* STATED PROBLEM A:
In the excerpt about getting the Pro Wrestling game, why did the best friend bring the game over to the narrator's house?

Funny story how I came to own Pro Wrestling. A cable repair man visited my best friend's house and brought the game with him. Apparently someone left the cartridge of his van in a grocery story parking lot, so he thought he'd give it to the first customers who he visited. My best friend didn't have a NES though (instead he had the stellar Atari 7800 which created a deep rift between him and his parents for years), so he brought it over to my house and immediately we put it in to play. . . and couldn't figure a damned thing out.



Coming by the game in the manner that I did presented a problem. No instruction manual. That's not a big deal today since nearly every game has an in-game tutorial and even if it doesn't a user guide is no more than one trip to GameFAQs away. Unfortunately this was 1988 and Al Gore was too busy running for the Democratic Party's presidential nomination that he hadn't had time to create the internet yet.

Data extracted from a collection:
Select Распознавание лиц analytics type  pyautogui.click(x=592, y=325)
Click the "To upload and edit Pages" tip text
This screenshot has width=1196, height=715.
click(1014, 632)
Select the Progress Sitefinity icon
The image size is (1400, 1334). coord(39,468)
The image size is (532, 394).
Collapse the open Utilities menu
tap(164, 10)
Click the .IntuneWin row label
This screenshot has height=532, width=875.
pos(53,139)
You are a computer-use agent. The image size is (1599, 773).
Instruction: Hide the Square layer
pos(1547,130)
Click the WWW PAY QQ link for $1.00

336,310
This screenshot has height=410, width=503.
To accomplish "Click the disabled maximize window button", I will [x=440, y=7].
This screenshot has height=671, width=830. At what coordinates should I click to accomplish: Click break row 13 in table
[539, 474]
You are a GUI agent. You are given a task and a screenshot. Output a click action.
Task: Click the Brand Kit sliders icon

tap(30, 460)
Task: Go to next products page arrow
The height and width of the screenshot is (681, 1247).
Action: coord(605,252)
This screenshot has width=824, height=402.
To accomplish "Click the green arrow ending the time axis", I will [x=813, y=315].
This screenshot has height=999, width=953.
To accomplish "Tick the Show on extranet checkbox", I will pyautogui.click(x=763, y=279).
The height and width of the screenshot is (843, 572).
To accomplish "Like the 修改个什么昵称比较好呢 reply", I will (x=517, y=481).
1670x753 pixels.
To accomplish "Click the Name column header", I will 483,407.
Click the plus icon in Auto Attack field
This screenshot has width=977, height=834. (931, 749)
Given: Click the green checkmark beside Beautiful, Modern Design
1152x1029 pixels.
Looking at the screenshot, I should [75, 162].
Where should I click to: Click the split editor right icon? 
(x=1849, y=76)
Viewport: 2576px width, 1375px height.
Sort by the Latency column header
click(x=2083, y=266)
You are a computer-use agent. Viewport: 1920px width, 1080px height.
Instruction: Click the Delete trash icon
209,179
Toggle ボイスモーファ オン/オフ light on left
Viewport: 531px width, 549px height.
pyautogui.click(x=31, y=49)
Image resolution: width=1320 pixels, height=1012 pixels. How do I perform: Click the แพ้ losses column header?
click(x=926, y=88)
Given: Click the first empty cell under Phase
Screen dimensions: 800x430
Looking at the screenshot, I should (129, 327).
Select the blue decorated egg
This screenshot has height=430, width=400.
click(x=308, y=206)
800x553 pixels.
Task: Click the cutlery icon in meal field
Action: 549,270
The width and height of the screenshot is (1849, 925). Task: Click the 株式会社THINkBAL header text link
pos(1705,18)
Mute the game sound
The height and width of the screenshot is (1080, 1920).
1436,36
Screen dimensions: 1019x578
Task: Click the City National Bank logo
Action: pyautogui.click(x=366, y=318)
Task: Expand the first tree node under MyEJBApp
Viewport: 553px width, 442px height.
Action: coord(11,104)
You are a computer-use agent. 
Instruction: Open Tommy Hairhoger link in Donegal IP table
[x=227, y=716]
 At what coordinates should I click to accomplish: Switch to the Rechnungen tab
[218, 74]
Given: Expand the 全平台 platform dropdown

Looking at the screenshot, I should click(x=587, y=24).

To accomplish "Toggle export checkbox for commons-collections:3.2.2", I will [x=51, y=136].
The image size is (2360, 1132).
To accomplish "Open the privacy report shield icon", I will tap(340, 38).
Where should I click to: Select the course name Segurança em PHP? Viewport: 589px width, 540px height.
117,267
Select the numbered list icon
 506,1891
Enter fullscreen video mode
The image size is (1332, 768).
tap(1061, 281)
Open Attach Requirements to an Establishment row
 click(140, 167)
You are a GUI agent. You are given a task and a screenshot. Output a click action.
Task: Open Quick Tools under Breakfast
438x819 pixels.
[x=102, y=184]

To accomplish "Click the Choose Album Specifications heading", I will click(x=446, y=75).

* STATED PROBLEM B:
Rewrite the rows from the first one through the line that contains "The image size is (1400, 1334). coord(39,468)", replacing "Select" with "Choose" and keeping everything else the same.

* COMPLETE RESPONSE A:
The best friend didn't have a NES. He had an Atari 7800 instead, so he brought the cartridge to the narrator's house to play it there.

* COMPLETE RESPONSE B:
Choose Распознавание лиц analytics type  pyautogui.click(x=592, y=325)
Click the "To upload and edit Pages" tip text
This screenshot has width=1196, height=715.
click(1014, 632)
Choose the Progress Sitefinity icon
The image size is (1400, 1334). coord(39,468)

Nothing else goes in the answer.